30 March 2025 to 4 April 2025
Dorint Parkhotel Bad Zurzach, Switzerland
Europe/Zurich timezone

Challenges of test infrastructures for fusion in the US ( MIT, CFS)

1 Apr 2025, 10:00
30m
Saal room (Dorint Parkhotel Bad Zurzach, Switzerland)

Saal room

Dorint Parkhotel Bad Zurzach, Switzerland

Speaker

Theodore Golfinopoulos (Massachusetts Institute of Technology)

Description

Oral presentation (20 min) + Q&A (10 min)

The Superconducting Magnet Test Facility (SMTF) at MIT's Plasma Science and Fusion Center provides a range of capabilities to support development of HTS magnet technology. Constructed between 2019-2021 around the SPARC Toroidal Field Model Coil (TFMC) – a non-insulated HTS magnet – it has subsequently been upgraded and employed to service a broader range of test objectives, including those of insulated magnet systems.
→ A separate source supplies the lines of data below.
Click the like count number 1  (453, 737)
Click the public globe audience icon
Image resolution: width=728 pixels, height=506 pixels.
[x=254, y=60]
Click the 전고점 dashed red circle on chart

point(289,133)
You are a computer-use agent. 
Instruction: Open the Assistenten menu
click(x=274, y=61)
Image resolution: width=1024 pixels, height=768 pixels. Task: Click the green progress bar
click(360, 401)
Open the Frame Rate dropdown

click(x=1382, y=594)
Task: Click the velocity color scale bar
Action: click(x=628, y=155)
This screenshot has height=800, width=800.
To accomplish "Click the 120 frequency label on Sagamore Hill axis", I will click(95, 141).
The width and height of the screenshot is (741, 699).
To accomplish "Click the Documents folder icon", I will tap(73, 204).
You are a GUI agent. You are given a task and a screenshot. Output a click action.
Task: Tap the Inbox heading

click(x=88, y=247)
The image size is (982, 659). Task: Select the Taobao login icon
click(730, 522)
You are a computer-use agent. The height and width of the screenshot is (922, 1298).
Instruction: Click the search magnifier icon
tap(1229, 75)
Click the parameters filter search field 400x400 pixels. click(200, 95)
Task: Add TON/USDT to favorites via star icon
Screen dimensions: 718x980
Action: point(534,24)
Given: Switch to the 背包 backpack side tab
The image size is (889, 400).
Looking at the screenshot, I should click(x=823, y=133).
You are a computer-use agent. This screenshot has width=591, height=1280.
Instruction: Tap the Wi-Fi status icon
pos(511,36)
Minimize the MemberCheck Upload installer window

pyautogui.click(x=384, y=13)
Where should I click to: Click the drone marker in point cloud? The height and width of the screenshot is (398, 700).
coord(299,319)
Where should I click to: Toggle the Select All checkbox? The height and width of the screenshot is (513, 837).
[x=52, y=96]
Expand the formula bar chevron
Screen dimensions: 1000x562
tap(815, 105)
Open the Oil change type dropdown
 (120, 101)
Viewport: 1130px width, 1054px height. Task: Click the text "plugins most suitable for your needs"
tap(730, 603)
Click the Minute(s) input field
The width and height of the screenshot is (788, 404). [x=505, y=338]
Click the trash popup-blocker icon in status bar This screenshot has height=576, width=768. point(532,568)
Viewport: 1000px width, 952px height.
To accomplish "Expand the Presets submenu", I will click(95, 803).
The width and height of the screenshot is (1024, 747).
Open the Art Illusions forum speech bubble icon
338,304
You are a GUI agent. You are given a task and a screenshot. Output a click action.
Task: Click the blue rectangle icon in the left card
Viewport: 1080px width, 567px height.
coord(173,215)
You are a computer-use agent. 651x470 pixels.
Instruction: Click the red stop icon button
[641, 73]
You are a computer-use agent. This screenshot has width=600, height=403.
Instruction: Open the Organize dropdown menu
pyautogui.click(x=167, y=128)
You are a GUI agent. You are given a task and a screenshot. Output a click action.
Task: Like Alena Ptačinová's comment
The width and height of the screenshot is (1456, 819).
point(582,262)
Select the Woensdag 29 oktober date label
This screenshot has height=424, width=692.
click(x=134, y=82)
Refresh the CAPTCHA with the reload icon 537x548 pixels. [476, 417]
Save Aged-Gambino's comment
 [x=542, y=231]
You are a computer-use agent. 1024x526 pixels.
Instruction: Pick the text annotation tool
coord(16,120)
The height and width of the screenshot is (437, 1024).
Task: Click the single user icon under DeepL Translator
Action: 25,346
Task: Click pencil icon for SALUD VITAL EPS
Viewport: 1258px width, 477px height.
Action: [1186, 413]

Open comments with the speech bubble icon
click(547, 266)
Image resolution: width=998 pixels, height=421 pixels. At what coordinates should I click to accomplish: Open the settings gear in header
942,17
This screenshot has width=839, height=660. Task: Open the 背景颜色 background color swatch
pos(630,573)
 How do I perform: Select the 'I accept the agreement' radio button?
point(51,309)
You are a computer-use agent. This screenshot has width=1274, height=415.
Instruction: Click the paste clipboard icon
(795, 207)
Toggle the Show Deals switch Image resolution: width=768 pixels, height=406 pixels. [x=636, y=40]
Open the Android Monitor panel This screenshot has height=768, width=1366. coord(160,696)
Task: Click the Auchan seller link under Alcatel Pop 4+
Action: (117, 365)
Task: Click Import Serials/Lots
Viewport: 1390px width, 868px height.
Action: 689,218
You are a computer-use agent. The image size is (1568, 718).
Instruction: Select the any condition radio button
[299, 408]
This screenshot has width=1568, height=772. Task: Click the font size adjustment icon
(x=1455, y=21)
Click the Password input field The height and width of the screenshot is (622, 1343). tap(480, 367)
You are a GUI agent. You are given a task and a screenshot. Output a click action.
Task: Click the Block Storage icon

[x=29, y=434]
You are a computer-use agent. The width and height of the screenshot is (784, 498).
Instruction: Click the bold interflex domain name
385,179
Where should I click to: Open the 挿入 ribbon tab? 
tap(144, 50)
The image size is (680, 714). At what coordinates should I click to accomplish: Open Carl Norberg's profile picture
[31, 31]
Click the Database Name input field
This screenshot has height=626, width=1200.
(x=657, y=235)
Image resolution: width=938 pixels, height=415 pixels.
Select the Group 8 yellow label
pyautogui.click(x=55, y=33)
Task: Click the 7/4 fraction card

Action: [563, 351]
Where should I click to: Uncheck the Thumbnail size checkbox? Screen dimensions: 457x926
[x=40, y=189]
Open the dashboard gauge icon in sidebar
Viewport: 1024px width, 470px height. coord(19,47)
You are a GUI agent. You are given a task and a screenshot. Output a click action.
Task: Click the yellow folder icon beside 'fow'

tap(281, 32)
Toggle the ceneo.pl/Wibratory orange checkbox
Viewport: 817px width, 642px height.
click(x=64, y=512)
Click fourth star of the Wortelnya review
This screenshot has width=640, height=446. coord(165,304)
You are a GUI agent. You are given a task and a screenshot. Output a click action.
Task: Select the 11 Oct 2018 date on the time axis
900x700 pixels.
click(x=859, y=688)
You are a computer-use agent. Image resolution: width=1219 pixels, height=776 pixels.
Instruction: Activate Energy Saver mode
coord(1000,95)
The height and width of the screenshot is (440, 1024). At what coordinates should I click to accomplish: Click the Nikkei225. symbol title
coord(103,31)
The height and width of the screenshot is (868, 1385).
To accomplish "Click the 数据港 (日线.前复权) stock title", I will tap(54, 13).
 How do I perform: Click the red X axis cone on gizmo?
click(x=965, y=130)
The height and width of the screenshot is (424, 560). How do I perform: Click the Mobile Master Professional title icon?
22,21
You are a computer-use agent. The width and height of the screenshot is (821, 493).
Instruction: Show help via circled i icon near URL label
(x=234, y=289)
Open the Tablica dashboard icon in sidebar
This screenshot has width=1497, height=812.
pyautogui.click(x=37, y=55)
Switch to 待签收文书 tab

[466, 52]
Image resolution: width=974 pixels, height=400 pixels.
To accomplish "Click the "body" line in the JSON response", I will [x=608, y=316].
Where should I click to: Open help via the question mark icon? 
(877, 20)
The main facility provides a large cryostat with power supply and binary HTS current leads capable of continuous operation at 50 kA. Cooling is provided by a closed-loop supercritical helium cryogenic infrastructure that provides ~600 W of cooling at 20 K. The facility also provides a large amount of instrumentation for data acquisition and control. The SMTF has been used to test the SPARC toroidal and central solenoid model coils, as well as a smaller forerunner to the CSMC, and will host the "Magnet 0" test coil of Type One Energy in 2025. In support of these later experiments, a quench detection and fast discharge system has been deployed, with response times on the order of 100 ms. Presently, discharges are limited to 125 V, with further hardening of the system desired to increase this ceiling. Moreover, proposals have been prepared to install a set of pulsed power supplies at 800 V and 16 kA, together with new current leads and other ancillary systems.
A satellite facility services testing in liquid nitrogen. A 16 kA, 10 V power supply is available for testing a wide variety of coils, cables, and other samples. Several liquid nitrogen cryostats host these samples, and custom cryostats may be built for form factors that exceed the parameters handled by these, while direct connection to a 26000-liter (7000 gallon) LN2 tank provides for substantial volumes of liquid nitrogen for long-duration, large-scale tests. Desired upgrades to this facility include an expansion of the instrumentation and control system, the addition of a small cryostat and helium circulation loop for test articles of a scale not appropriate to the larger facility, and a further increase in available voltage and fast discharge capabilities.